Luo Yonghao on his first-ever livestreaming show, April 1, 2020. (Photo provided to China Daily)
Top livestreaming salesgirl Weiya on Wednesday sold a rocket through livestreaming. No, this isn't an April Fool's Day joke. Weiya sold a rocket technology company's rocket launching service to a satellite service company at a "discounted price" of 40 million yuan ($5.6 million). The marked price was 45 million yuan.
That and a whopping sale through livestreaming on Wednesday by another online influencer, Luo Yonghao, have underscored the huge potential the medium holds.
Luo's debut three-hour livestreaming shopping show on major short-video platform Douyin attracted more than 48 million online viewers, who ended up buying products worth 110 million yuan, the highest sales record on Douyin.
The livestreaming shopping industry grew rapidly in 2019, cultivating its own key opinion leaders to attract a huge number of customers.

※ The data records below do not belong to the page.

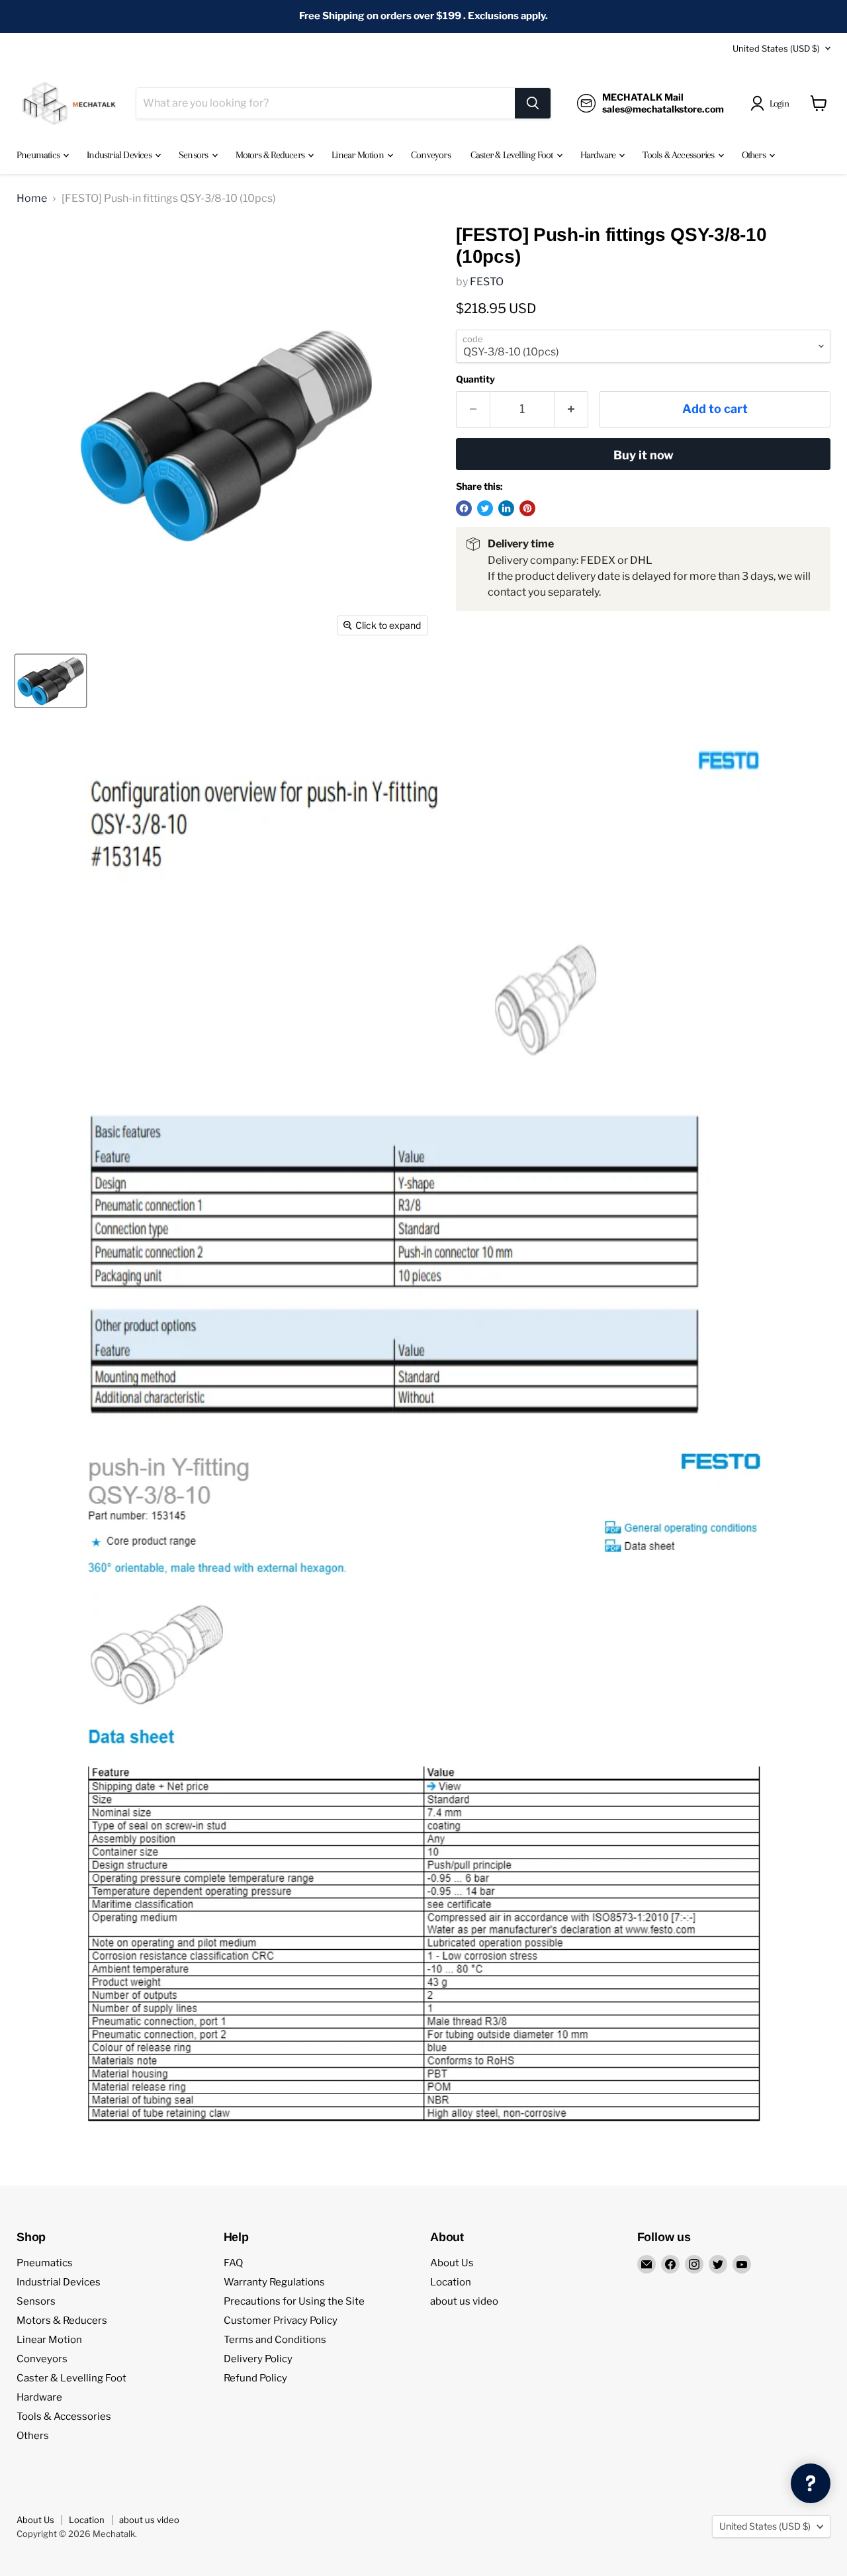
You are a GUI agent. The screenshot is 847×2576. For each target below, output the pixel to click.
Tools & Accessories (679, 155)
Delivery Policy (258, 2359)
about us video (464, 2301)
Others (755, 155)
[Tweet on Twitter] (485, 508)
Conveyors (431, 155)
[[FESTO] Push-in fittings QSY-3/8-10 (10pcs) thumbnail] (50, 681)
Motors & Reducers (271, 155)
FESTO (487, 281)
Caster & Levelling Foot (512, 155)
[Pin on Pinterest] (527, 508)
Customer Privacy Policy (280, 2320)
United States (776, 48)
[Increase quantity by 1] (571, 409)
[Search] (533, 103)
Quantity (475, 379)
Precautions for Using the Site (294, 2301)
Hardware (599, 155)
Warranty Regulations (274, 2282)
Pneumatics (39, 155)
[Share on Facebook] (464, 508)
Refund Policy (255, 2378)
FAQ (233, 2263)
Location (450, 2282)
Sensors (194, 155)
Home (32, 199)
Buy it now (643, 455)
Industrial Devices (120, 155)
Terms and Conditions (275, 2340)
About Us (452, 2263)
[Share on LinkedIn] (506, 508)
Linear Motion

This year is proving to be huge for the industry, given that the Chinese people's consumption is now largely influenced by online channels, and the novel coronavirus outbreak has largely confined them indoors since the end of January.
Livestreaming, particularly, is gaining ground thanks to the advantages it offers, such as logistics, low prices and two-way communication facility. Traditional key opinion leaders such as Luo Yonghao have, on identifying livestreaming's potential, tagged themselves with the industry. They bring with them their fans, who are willing to buy whatever they sell, contributing immensely to livestreaming sales.
A majority of Luo's fans, by extension potential customers of his livestreaming shopping shows, are males, reversing the traditionally female clientele for online shopping.
Weiya's rocket sale not only sets a record, but also demonstrates livestreaming's potential in market promotion, which is much needed in the face of the sluggish economy due to the novel coronavirus outbreak.